Mr. Buchan gives a preliminary paper "On the Rainfall of the South of Scotland," which is chiefly of local interest, as the raingauges are very unevenly distributed over the country. The driest district is the lower part of Teviotdale, where Jedburgh reports 21.99 inches; while the greatest fall is on Ettrick Pen, at a height of 2268 feet, where 71.73 inches were collected. However, the observations on hill-sides show most clearly that no law of increment with height can be assigned-the conditions of rainfall are dependent to so great an extent on the lie of the hills. The fall in the South of Scotland is far less than that in the West Highlands, owing to the fact that Ireland drains the south-west winds of much of their moisture.

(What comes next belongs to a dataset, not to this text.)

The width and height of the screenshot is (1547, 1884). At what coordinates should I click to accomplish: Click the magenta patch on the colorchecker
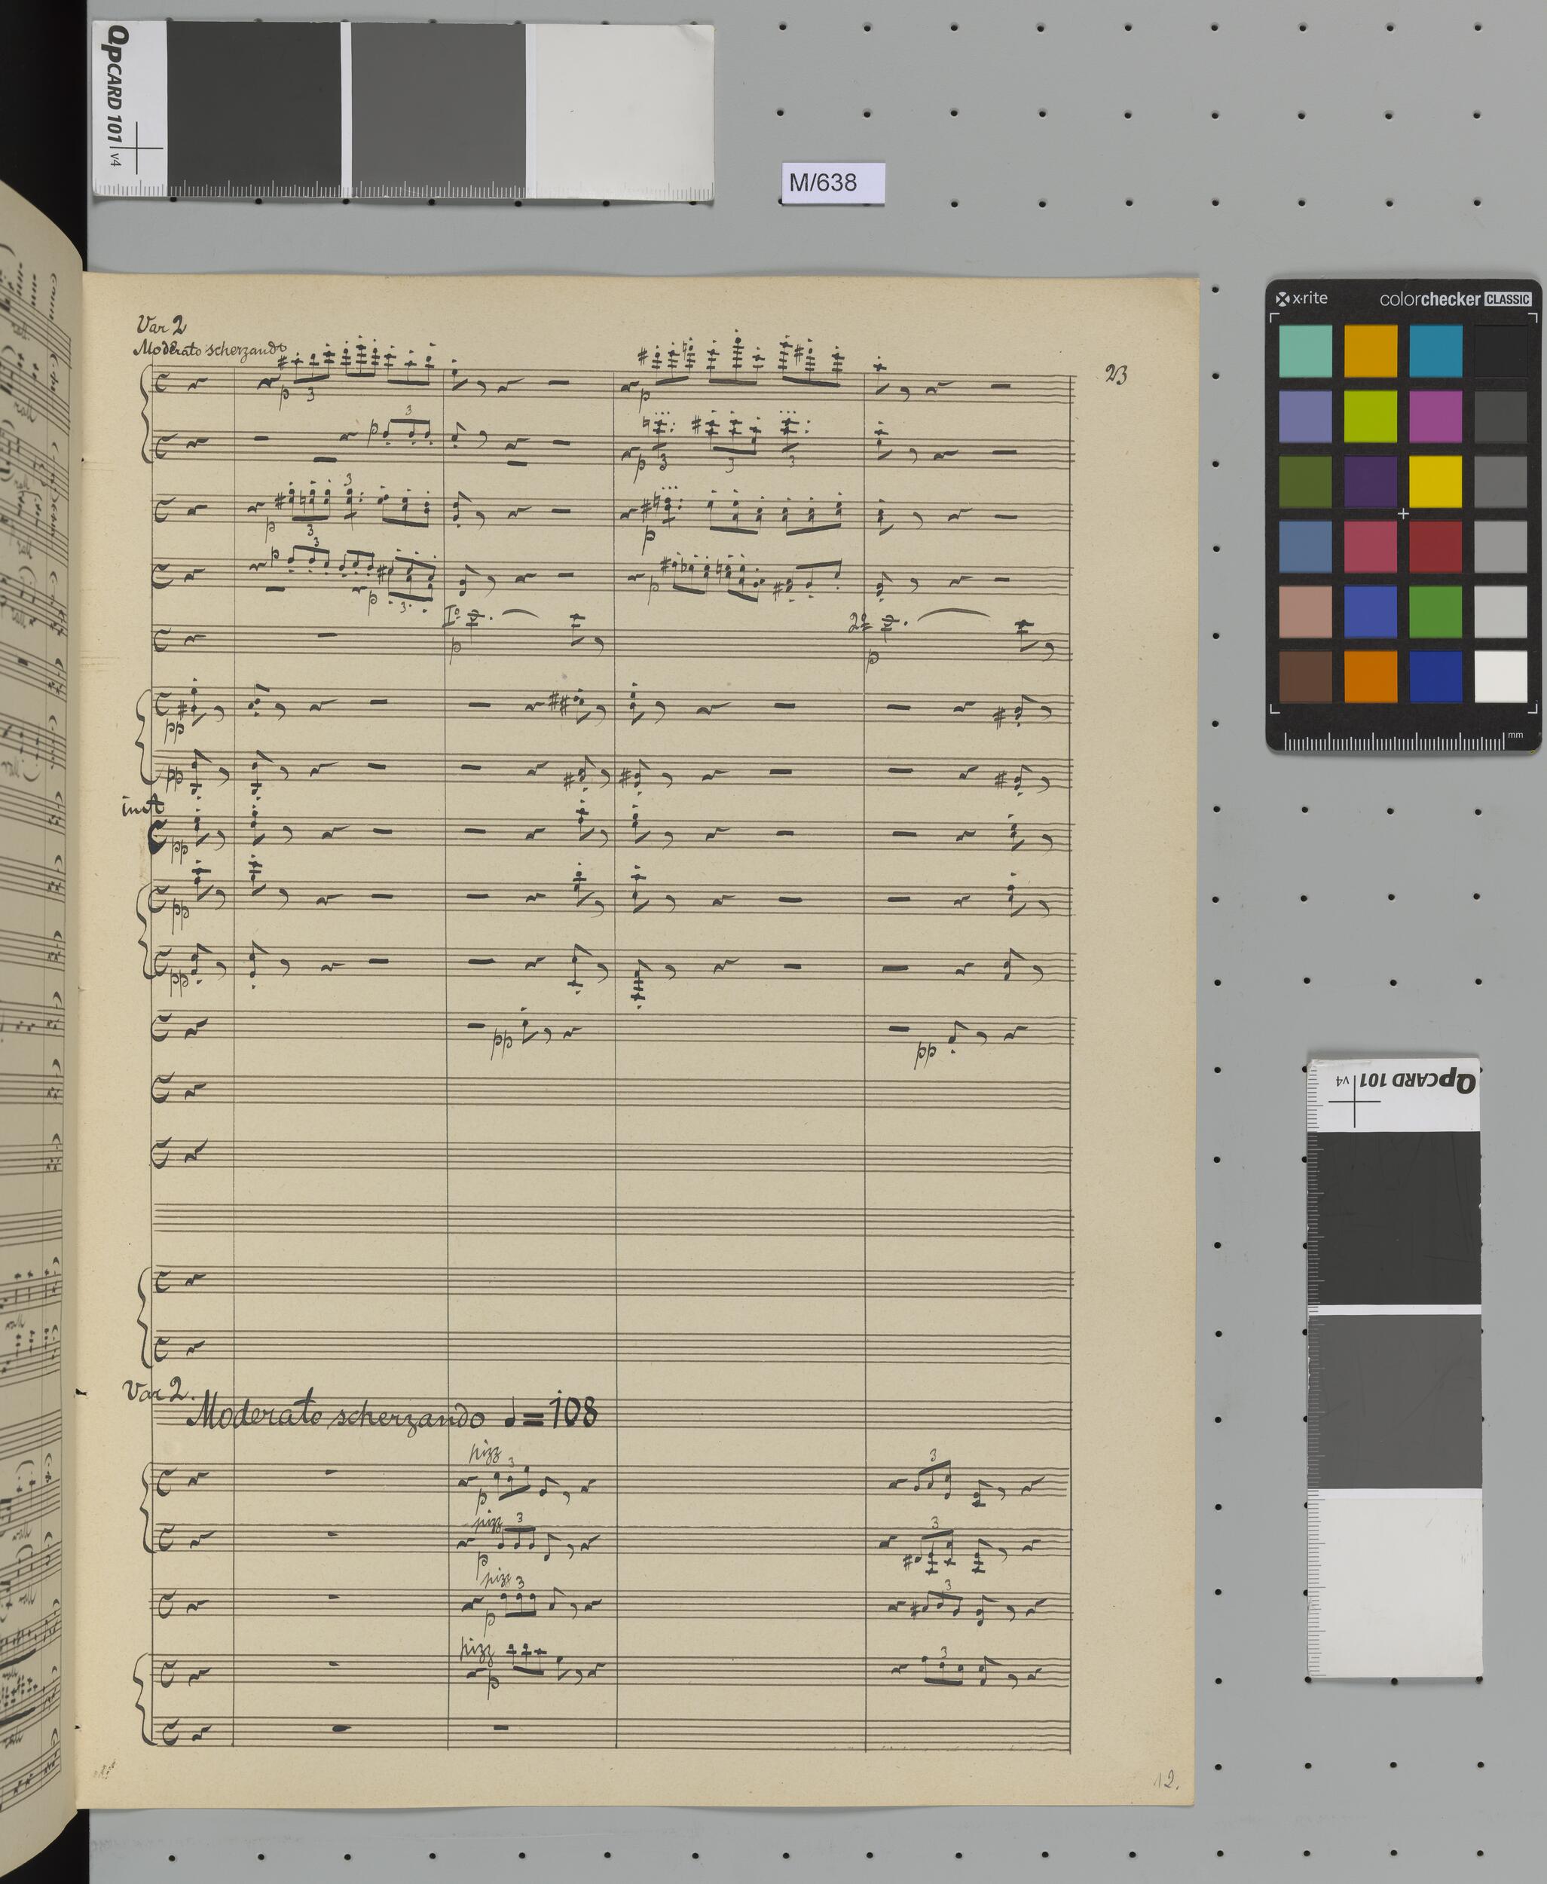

The last few numbers of the 'Proceedings of the British Meteorological Society' do not contain many papers of interest. The fortyeighth number is entirely taken up with a paper by Mr. Glaisher "On the Daily Rainfall at Greenwich for the last Fifty-five Years.” Although the period is so long, the numbers vary very much from day to day, and the irregularities are not eliminated even by grouping the results for periods of 5, 10, 15, 30, 60, 90, and 120 days. The only practical conclusion arrived at is, that all the periods of least rainfall occur during the first three months, and the heaviest between the months of June and December. The graphical representation of the results gives a very irregular curve. The absolute minimum of daily fall occurs about the end of March, between the eightieth and ninetieth day of the year, and the absolute maximum is noticed in the last half of October, between the 290th and 300th days.